CHALLENGE: Extract the lines starting with the line that contains "You are a computer-use" and going on through the final line, reproducing each one verbatim. Leave the pictures out of your answer.

**** PROVIDED RECORDS ****

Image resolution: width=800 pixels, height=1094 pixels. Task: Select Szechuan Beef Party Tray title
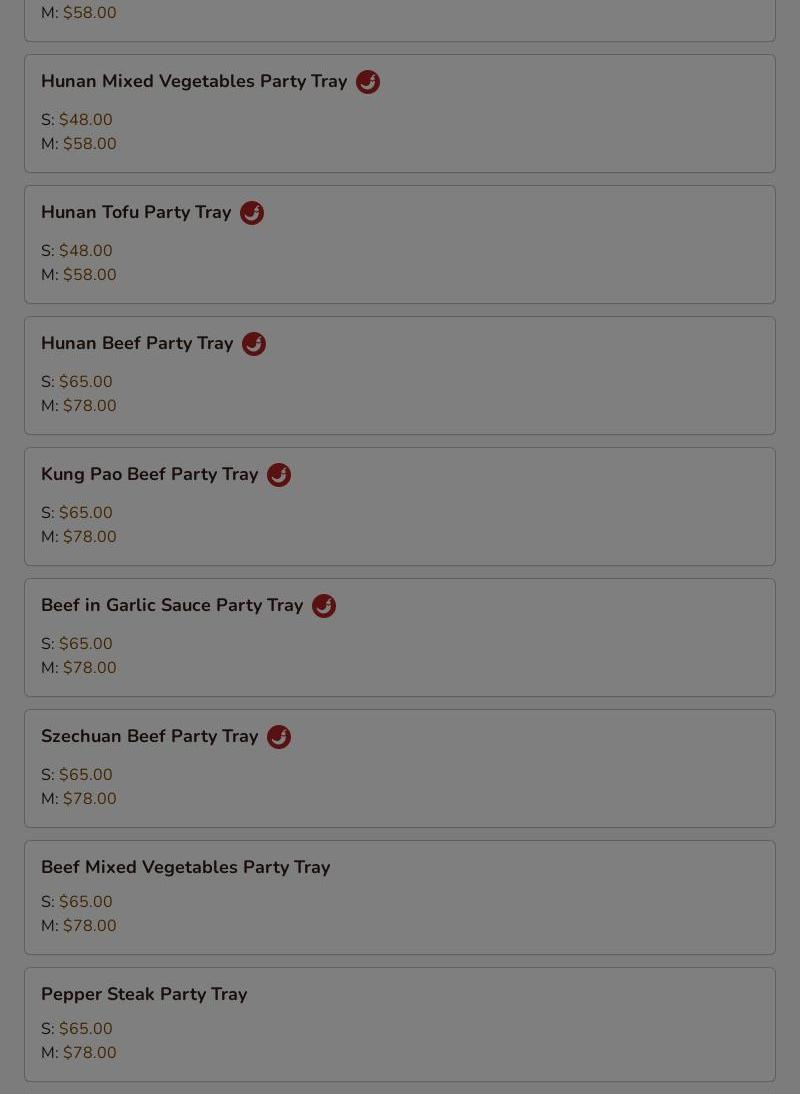[x=150, y=737]
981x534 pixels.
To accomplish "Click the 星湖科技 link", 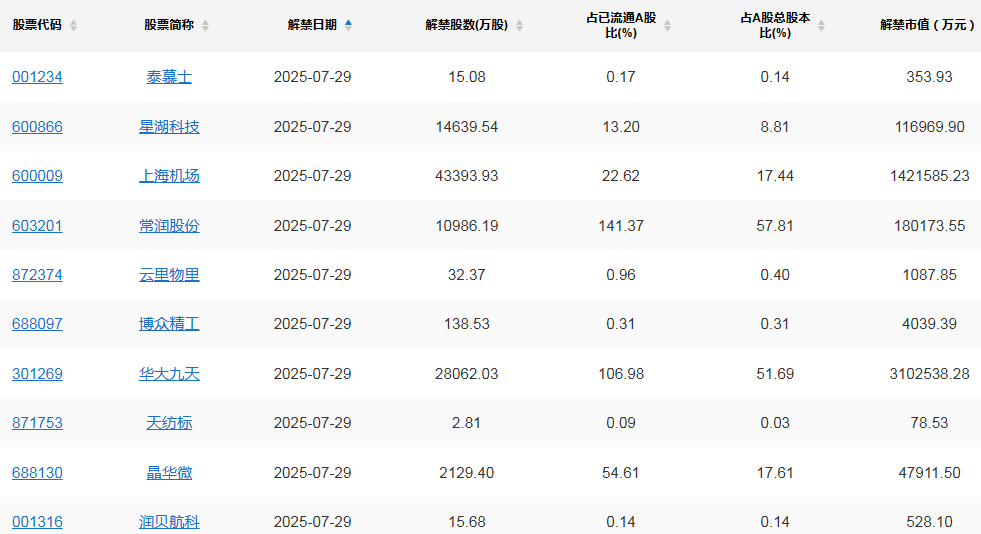I will [x=169, y=127].
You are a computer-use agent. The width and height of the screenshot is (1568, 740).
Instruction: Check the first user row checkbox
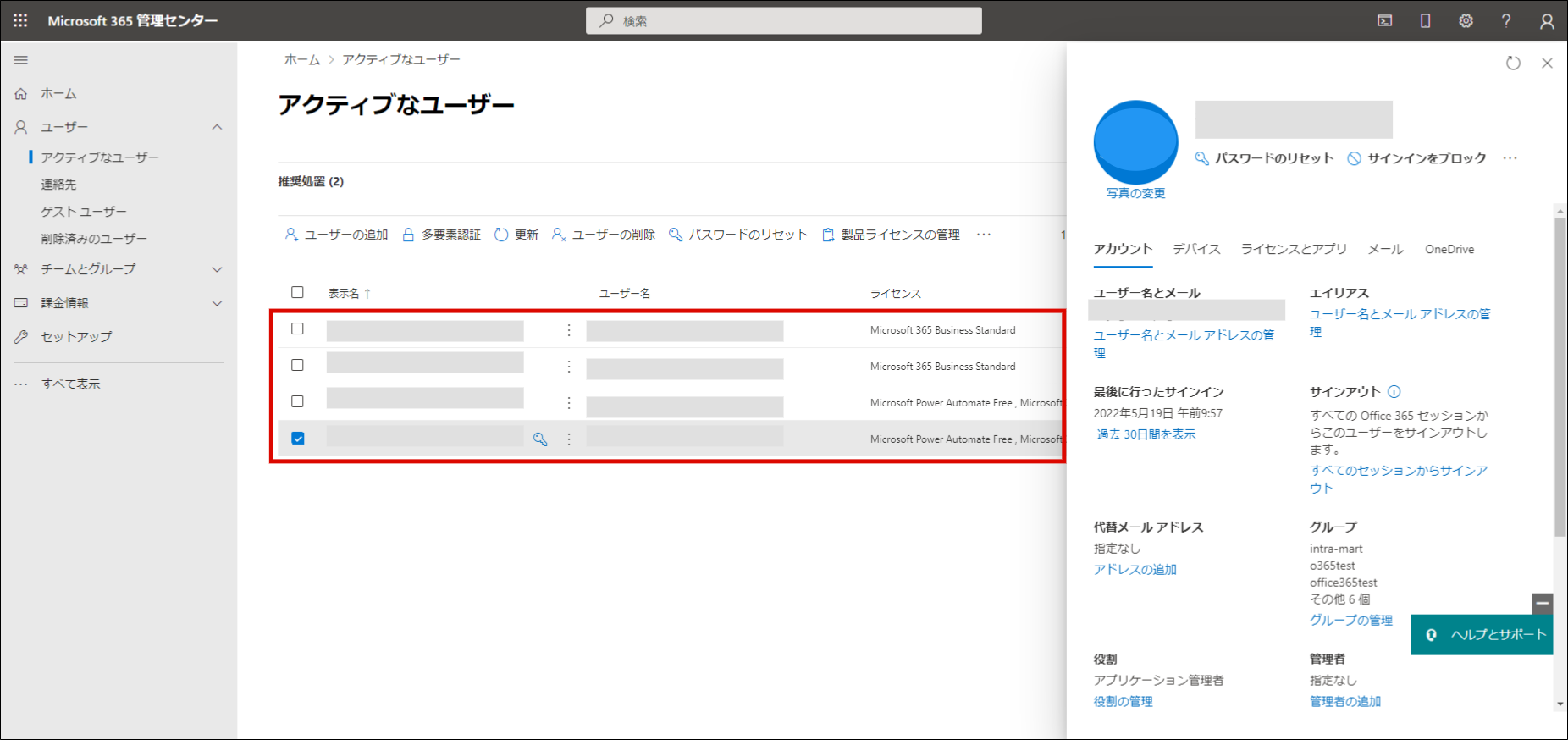point(297,329)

****

TASK SOLUTION:
You are a computer-use agent. The width and height of the screenshot is (1568, 740).
Instruction: Check the first user row checkbox
point(297,329)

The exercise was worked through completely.